### Work to be completed
Continue the passage on surplus value and the falling rate of profit from the point where it stops.

### Given text
..........

By increasing the rate of surplus value the capitalists are also able to offset the tendency of the rate of profit to fall. And there is no question that under globalisation the rate of surplus value has soared. Productivity has increased qualitatively reducing the cost of the basket of goods which go together to make up the workers wage. In addition as a result of the defeats of the working class in the imperial heartlands in the 1970s/80s wages fell or stagnated. In the former Stalinist states the collapse in living standards was even more severe. Life expectancy fell by 10 years in Russia. Further through privatising state assets, such as in China, this sharply reduced the cost of the wage, in Shanghai for example, after nationalised housing was given away or sold at very low prices, even in 2007 50% of households do not have mortgages.

This surge in surplus value is testified to by the huge increase in income inequality across the world, the rich have got much richer while wages have stagnated or fallen. Rather than this being a problem for capitalism it is proof of the restoration of profit rates across the world. Harman nonetheless emphasises the limits to this countervailing tendency:

“If workers’ laboured for four hours a day to cover the costs of keeping themselves alive, that could be cut by an hour to three hours a day. But it could not be cut by five hours to minus one hour a day. By contrast, there was no limit to the transformation of workers’ past labour into ever greater accumulations of the means of production. ….. Another way to put the argument is to see what happens with a hypothetical ‘maximum rate of exploitation’, when the workers labour for nothing. It can be shown that eventually even this is not enough to stop a fall in the ratio of profit to investment.”

..........

### Data extract
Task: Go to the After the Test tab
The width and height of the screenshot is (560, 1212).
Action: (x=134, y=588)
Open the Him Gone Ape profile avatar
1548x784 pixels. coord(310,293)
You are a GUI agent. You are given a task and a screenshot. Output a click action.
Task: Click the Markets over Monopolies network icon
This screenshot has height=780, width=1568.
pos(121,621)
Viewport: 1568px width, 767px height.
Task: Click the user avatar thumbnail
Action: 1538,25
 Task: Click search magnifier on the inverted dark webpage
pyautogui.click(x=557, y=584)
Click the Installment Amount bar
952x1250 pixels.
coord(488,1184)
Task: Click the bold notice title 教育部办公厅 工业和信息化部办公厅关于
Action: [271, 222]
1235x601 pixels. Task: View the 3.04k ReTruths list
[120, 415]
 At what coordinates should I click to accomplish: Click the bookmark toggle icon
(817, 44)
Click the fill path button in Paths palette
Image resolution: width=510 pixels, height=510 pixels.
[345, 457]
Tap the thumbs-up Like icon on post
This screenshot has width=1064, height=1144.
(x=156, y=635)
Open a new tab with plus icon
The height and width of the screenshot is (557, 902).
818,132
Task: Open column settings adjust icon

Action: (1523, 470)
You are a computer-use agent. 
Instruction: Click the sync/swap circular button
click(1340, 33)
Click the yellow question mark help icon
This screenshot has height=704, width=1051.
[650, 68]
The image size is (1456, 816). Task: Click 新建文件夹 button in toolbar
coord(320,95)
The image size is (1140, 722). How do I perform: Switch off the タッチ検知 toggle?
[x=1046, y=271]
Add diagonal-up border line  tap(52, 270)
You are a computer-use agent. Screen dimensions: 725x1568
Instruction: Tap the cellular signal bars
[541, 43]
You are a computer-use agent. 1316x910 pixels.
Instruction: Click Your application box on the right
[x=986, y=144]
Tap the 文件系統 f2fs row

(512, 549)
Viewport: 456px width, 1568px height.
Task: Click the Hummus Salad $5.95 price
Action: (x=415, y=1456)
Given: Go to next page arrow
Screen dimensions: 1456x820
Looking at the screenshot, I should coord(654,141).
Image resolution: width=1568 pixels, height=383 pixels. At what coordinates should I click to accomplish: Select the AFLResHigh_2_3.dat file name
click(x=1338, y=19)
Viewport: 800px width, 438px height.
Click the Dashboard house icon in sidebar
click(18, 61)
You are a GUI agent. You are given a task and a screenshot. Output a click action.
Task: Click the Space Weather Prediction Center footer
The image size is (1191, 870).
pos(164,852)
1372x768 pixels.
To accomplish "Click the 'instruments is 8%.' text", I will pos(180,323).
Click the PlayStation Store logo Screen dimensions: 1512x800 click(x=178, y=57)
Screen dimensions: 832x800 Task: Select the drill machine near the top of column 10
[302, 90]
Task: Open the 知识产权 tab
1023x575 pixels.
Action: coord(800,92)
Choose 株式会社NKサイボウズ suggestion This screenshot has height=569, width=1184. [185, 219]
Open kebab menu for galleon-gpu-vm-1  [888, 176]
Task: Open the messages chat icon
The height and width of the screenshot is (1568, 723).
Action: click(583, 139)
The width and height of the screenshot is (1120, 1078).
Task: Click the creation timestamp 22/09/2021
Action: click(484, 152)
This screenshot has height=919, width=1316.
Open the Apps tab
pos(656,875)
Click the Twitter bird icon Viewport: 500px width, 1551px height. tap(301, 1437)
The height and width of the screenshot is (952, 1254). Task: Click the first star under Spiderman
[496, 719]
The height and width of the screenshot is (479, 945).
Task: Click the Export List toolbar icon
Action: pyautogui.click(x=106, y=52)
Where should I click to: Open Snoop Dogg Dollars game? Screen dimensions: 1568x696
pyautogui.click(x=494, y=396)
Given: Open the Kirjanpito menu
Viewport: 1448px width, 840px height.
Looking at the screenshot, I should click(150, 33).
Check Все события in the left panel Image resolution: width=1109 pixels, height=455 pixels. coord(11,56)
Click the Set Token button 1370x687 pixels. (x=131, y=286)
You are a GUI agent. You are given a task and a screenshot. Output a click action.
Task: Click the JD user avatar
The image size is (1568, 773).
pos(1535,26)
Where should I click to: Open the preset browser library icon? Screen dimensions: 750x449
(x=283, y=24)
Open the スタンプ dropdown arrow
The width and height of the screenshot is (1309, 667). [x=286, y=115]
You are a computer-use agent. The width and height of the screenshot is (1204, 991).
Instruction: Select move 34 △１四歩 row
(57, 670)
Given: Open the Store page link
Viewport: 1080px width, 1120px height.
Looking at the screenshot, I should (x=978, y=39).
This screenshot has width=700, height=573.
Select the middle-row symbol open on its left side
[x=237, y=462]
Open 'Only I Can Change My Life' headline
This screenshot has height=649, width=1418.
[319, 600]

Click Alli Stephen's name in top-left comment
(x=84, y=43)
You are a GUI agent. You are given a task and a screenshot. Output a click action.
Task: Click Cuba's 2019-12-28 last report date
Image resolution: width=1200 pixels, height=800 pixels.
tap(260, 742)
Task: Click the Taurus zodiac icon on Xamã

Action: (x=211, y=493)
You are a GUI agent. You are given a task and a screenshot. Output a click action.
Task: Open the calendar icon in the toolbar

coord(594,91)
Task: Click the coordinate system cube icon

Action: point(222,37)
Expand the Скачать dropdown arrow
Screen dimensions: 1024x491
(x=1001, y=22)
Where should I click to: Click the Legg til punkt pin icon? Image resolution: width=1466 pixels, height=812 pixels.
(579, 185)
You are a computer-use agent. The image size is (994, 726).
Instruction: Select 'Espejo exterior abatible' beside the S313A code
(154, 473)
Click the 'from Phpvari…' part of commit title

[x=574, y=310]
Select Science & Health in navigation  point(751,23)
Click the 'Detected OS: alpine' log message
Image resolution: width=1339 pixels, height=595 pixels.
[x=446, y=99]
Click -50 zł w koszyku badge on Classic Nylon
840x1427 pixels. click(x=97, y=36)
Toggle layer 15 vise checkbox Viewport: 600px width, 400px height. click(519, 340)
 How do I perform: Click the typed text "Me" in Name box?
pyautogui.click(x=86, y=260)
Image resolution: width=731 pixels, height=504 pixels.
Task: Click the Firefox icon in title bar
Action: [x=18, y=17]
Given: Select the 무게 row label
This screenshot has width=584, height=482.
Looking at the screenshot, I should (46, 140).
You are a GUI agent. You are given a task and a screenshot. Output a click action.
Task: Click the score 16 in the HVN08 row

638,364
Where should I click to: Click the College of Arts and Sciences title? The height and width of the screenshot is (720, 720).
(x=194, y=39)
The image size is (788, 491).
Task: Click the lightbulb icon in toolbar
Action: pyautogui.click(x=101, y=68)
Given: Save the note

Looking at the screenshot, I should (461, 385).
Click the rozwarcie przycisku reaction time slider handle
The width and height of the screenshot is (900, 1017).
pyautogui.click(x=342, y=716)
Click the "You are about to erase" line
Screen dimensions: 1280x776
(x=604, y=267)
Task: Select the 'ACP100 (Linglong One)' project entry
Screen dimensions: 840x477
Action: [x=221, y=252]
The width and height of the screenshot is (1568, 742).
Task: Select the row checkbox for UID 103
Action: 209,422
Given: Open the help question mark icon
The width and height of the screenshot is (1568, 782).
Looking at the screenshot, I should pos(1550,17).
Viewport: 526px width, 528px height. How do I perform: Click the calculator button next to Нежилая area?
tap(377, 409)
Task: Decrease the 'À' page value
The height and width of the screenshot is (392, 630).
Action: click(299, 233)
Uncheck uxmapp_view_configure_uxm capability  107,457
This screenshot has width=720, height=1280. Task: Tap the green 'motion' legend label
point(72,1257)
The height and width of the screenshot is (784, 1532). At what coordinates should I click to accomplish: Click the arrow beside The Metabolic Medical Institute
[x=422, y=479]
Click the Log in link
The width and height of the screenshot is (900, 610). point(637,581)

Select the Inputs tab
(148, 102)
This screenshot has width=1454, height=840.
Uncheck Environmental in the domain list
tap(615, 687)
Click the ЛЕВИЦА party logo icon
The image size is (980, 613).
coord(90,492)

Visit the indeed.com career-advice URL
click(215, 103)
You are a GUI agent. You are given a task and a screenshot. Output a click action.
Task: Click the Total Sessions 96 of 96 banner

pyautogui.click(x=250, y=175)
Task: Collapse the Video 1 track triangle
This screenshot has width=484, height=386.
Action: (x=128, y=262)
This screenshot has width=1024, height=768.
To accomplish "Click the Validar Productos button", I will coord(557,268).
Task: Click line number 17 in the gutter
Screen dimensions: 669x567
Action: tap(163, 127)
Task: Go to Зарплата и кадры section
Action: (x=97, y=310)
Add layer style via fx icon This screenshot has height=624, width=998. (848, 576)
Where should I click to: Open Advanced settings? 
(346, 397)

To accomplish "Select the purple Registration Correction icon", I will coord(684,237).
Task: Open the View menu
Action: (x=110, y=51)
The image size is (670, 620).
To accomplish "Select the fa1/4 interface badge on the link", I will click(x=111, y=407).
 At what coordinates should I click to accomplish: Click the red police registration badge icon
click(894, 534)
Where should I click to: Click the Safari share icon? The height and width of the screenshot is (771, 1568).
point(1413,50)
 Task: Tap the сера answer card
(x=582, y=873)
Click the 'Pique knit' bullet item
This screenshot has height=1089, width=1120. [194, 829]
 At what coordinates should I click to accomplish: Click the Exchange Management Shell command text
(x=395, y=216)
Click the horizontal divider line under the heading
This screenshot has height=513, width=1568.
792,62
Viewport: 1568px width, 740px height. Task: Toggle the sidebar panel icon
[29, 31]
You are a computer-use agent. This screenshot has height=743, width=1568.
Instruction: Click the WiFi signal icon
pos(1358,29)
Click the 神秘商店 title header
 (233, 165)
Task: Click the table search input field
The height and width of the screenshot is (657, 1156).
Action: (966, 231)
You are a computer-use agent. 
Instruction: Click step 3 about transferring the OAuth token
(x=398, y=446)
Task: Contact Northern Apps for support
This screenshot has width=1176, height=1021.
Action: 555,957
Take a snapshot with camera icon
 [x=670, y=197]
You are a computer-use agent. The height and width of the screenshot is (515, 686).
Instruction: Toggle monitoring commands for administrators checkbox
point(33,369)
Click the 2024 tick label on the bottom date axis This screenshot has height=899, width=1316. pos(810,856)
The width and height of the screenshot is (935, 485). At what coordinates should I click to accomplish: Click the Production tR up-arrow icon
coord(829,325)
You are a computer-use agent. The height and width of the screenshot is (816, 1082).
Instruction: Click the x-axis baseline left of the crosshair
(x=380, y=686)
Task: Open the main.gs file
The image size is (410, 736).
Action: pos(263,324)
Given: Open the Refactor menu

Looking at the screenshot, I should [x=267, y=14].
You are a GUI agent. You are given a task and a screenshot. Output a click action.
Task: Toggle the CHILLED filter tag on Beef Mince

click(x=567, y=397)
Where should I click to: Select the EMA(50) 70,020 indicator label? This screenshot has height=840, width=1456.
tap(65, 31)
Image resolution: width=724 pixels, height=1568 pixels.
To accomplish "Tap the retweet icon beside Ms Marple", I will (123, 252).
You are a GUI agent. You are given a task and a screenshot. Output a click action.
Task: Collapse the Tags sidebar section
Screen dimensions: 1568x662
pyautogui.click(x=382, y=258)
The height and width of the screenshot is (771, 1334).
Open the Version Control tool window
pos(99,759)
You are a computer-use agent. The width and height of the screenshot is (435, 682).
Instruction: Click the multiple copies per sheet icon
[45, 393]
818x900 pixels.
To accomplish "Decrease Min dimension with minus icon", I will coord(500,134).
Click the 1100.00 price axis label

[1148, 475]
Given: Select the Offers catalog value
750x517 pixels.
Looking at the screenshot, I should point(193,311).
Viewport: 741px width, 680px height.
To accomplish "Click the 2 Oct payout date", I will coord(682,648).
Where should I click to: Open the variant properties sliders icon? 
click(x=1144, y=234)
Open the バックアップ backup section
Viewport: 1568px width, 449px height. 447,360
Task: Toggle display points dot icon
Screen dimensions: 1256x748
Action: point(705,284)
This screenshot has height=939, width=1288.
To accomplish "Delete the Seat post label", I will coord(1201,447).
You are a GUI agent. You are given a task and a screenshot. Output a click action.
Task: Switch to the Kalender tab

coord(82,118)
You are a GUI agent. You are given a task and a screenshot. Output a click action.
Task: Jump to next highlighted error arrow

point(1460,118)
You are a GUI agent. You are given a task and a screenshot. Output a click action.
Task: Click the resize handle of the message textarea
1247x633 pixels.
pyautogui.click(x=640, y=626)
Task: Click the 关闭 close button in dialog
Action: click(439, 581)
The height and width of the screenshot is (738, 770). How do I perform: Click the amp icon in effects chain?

..........

### Expected output
Leaving aside the theoretical limit of zero (or minus one) hours worked, on Harman’s example, a cut in paid labour time from 4 to 3 hours would result in the RSV increasing by 67% (assuming an 8 hour day), hardly insignificant.

But, as Harman implies, productivity is two-sided, it may well lead to a rise in the RSV, but it will also tend to generate a corresponding rise in the OCC. Harman’s point is that there are limits to the former but not the latter.

This is true, but it does not follow that a rise in the RSV can *never*, under any circumstances, compensate for the rise in OCC.

Also, caution is needed when considering any rise in the OCC, because it is based on value. As Marx pointed out, the rise in the *value* of the means of production per worker may not be as dramatic as the rise in the *physical* means of production per worker.

“In short, the same development which increases the mass of the constant capital in relation to the variable reduces the value of its elements as a result of the increased productivity of labour…”

(Source: Marx Capital Volume III Chapter 14 Counter acting influences)

http://www.marxists.org/archive/marx/works/1894-c3/ch14.htm

This shift has been consolidated in the advanced imperialist nations with the growth of the service sector, with in general a much lower organic composition of capital than the manufacturing production they replaced, for example, it is well known that services are more labour intensive than manufacturing (it is difficult to mechanise the cutting of hair).

Harman doesn't mention another prime candidate for the generalisation of technical progress either, the IT revolution - computerisation followed by the Internet - that has developed over the last two decades. It is undeniable that there has been massive investment in IT in virtually all sectors and developed countries (albeit uneven). This is not about changes to the work culture etc, but that IT has become ubiquitous in firms for one reason only, because it contributes to increased productivity.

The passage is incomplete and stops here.